It’s only a week ago since I made my first batch of this Herbed Cashew Cheese Spread, and I have to say it’s a heck of a lot easier than I thought it would be.
It does take time to ferment, but other than the time for fermenting the rest is easy-peasy….. and we know how much I like easy-peasy 🙂
Visit our ARV Food Groups page for more insight on fermented foods.
- 2 cups cashews
- 1 cup warm water
- 1/4 tsp probiotic powder
- 1 tbsp light miso
- 1 tbsp pine nuts, chopped
- 1 green onion, chopped
- 2 tbsp cilantro, chopped
- 2 tbsp chives, chopped
- 1 clove garlic, chopped finely
- 1 tbsp nutritional yeast
- fresh ground pepper
Mix probiotic powder with water and stir. Add water/probiotic mixture to blender, add cashews. Blend at low speed and gradually increase speed and blend until smooth. Spoon mixture into a nut bag, squeeze and place in strainer and leave to ferment for up to 8-12 hours (see picture above). Time required to ferment will differ depending on how warm it is. Do not ferment beyond 12 hours as it may become rancid.

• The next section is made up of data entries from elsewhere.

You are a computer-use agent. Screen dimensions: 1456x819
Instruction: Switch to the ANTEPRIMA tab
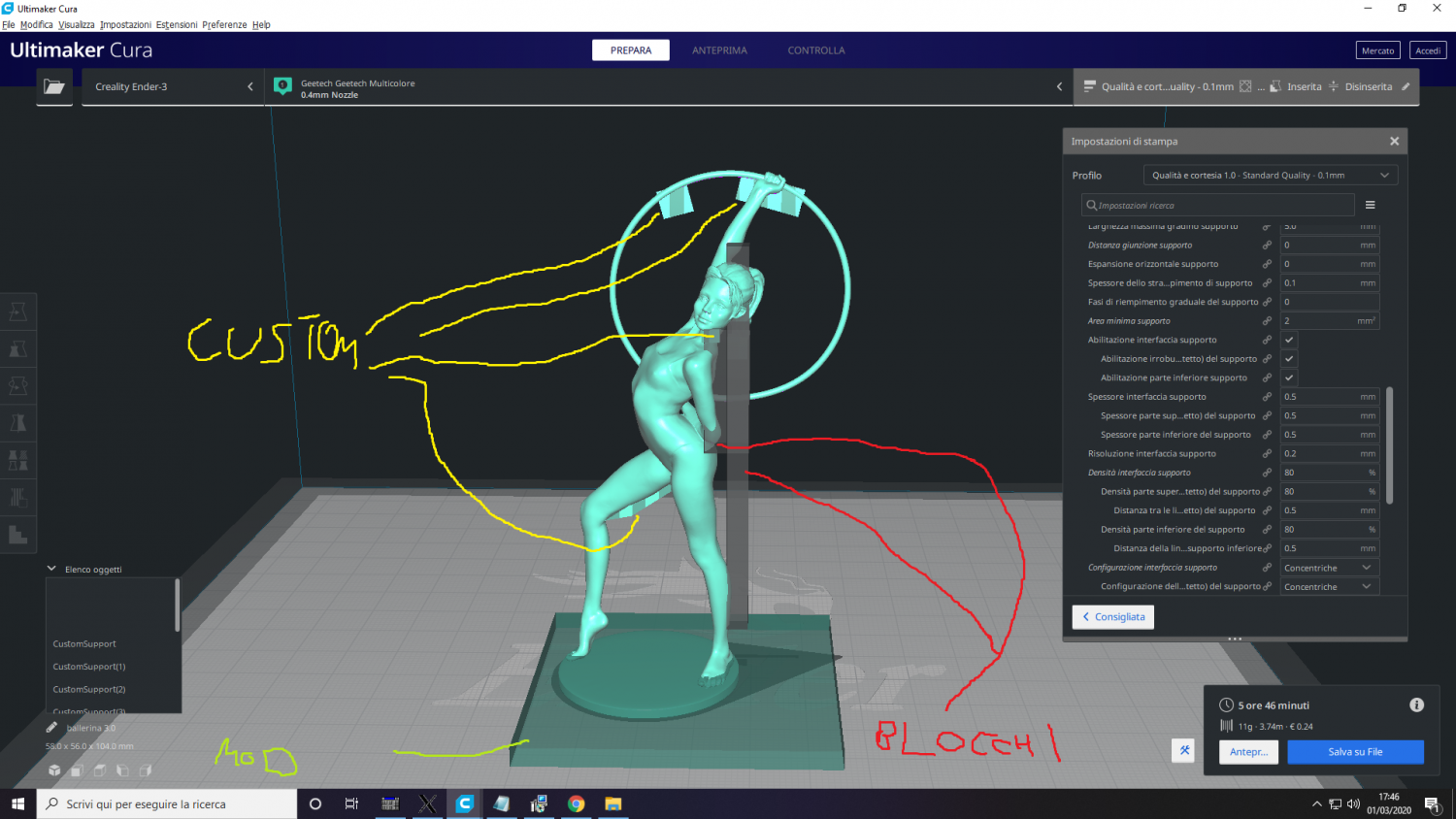[719, 50]
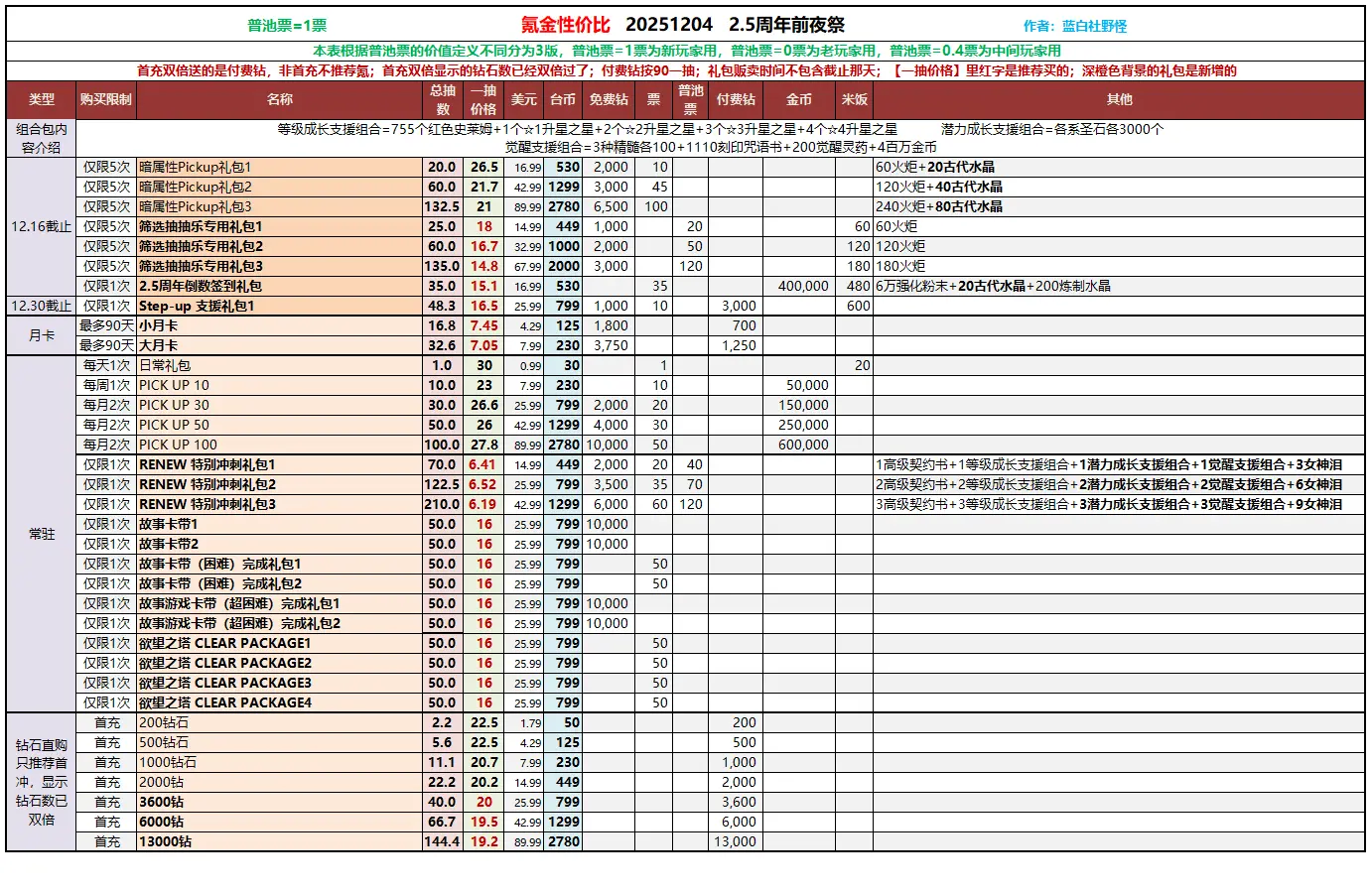Select the 13000钻 recharge cell

tap(166, 841)
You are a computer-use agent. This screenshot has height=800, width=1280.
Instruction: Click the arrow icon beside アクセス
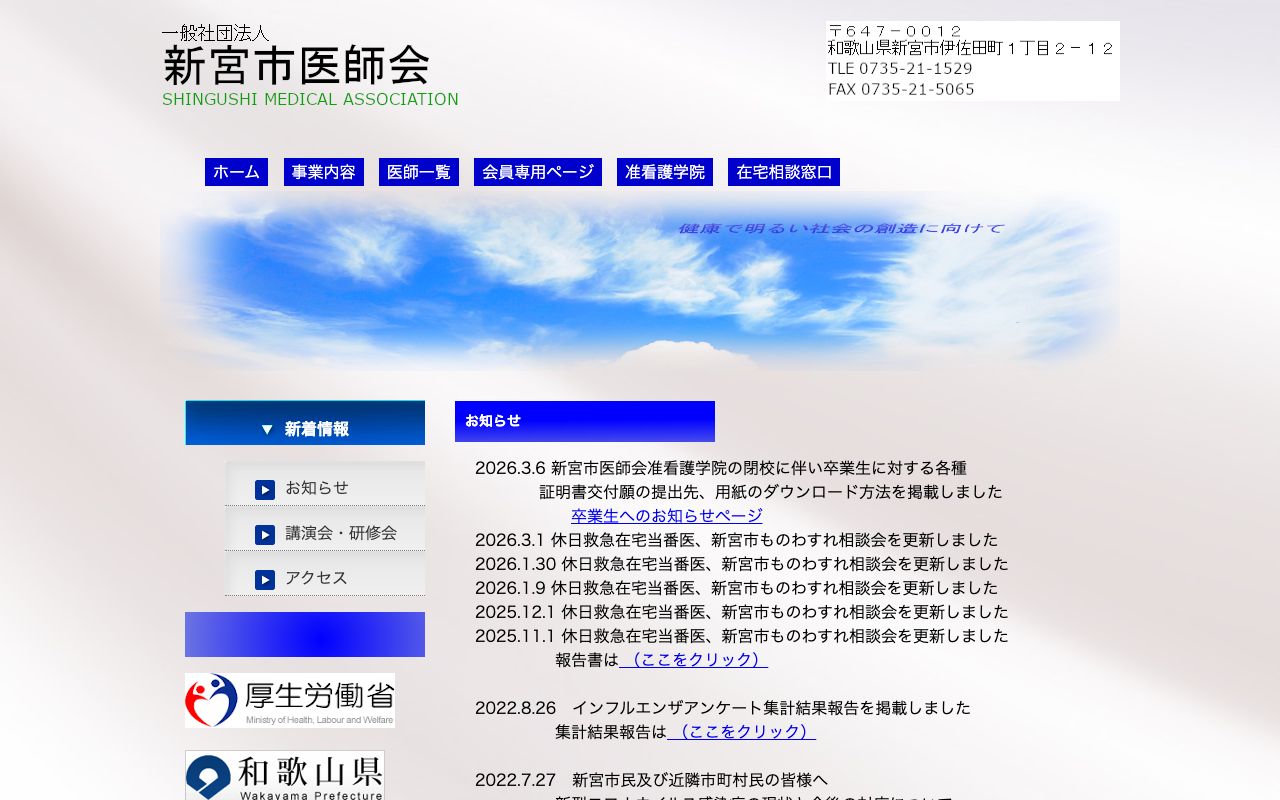pos(264,578)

Once fermentation process is complete, spoon cheese from nut bag into bowl. Add remaining ingredients, stir well together. Place in mini 4.5 inch spring form pan (see picture to left). Press well and leave in fridge for at least 6-8 hrs to mold to the spring form and so flavours are more enhanced. Turn upside down, release from pan and sprinkle with dried herbs.
Nut cheese is very dense with the nuts, so I prefer to only use a little for portions. One example is to use Flaxseed Crackers or Multi-seed Crackers with a slice of cucumber topped with a dabble of cashew cheese spread. Yum!!
Cashew cheese is also delicious used when making wraps, spread some cashew cheese spread over the wrap or lettuce leaf, add vegetables and sprouts, perhaps a little salsa, et voila a dee-licious and scrumptious lunch.